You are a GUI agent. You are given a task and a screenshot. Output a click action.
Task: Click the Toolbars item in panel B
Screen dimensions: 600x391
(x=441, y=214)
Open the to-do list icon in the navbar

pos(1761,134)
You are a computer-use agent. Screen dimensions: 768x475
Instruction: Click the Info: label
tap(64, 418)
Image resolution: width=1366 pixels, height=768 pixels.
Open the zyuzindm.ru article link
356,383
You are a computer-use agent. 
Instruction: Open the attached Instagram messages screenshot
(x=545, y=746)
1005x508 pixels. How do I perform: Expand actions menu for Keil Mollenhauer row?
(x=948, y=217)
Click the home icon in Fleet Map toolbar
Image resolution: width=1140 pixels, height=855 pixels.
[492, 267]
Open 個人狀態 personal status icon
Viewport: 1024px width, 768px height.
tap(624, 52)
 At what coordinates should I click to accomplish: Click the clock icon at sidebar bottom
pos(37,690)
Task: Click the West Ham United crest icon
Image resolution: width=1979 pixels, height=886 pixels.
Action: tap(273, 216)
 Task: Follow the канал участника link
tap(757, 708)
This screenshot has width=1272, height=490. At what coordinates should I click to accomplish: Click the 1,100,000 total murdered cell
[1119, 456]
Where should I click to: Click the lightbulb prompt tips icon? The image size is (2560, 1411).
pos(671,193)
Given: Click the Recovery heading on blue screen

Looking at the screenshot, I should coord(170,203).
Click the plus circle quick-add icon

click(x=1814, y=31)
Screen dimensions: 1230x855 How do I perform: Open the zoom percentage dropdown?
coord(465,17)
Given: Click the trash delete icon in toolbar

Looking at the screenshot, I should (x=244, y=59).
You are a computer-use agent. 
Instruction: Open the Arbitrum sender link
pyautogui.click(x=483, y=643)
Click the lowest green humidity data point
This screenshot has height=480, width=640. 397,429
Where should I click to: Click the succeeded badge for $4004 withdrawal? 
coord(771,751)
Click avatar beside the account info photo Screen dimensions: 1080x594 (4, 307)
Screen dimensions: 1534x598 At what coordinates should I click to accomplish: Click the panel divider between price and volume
+ + + + +
Set exercise: Please repeat the items exactly, from the first line through the line containing "This screenshot has height=480, width=640.", including both of those lines.

Solution to this exercise:
You are a GUI agent. You are given a task and a screenshot. Output a click action.
Task: Click the Toolbars item in panel B
Screen dimensions: 600x391
(x=441, y=214)
Open the to-do list icon in the navbar

pos(1761,134)
You are a computer-use agent. Screen dimensions: 768x475
Instruction: Click the Info: label
tap(64, 418)
Image resolution: width=1366 pixels, height=768 pixels.
Open the zyuzindm.ru article link
356,383
You are a computer-use agent. 
Instruction: Open the attached Instagram messages screenshot
(x=545, y=746)
1005x508 pixels. How do I perform: Expand actions menu for Keil Mollenhauer row?
(x=948, y=217)
Click the home icon in Fleet Map toolbar
Image resolution: width=1140 pixels, height=855 pixels.
[492, 267]
Open 個人狀態 personal status icon
Viewport: 1024px width, 768px height.
tap(624, 52)
 At what coordinates should I click to accomplish: Click the clock icon at sidebar bottom
pos(37,690)
Task: Click the West Ham United crest icon
Image resolution: width=1979 pixels, height=886 pixels.
Action: tap(273, 216)
 Task: Follow the канал участника link
tap(757, 708)
This screenshot has width=1272, height=490. At what coordinates should I click to accomplish: Click the 1,100,000 total murdered cell
[1119, 456]
Where should I click to: Click the lightbulb prompt tips icon? The image size is (2560, 1411).
pos(671,193)
Given: Click the Recovery heading on blue screen

Looking at the screenshot, I should coord(170,203).
Click the plus circle quick-add icon

click(x=1814, y=31)
Screen dimensions: 1230x855 How do I perform: Open the zoom percentage dropdown?
coord(465,17)
Given: Click the trash delete icon in toolbar

Looking at the screenshot, I should (x=244, y=59).
You are a computer-use agent. 
Instruction: Open the Arbitrum sender link
pyautogui.click(x=483, y=643)
Click the lowest green humidity data point
This screenshot has height=480, width=640. 397,429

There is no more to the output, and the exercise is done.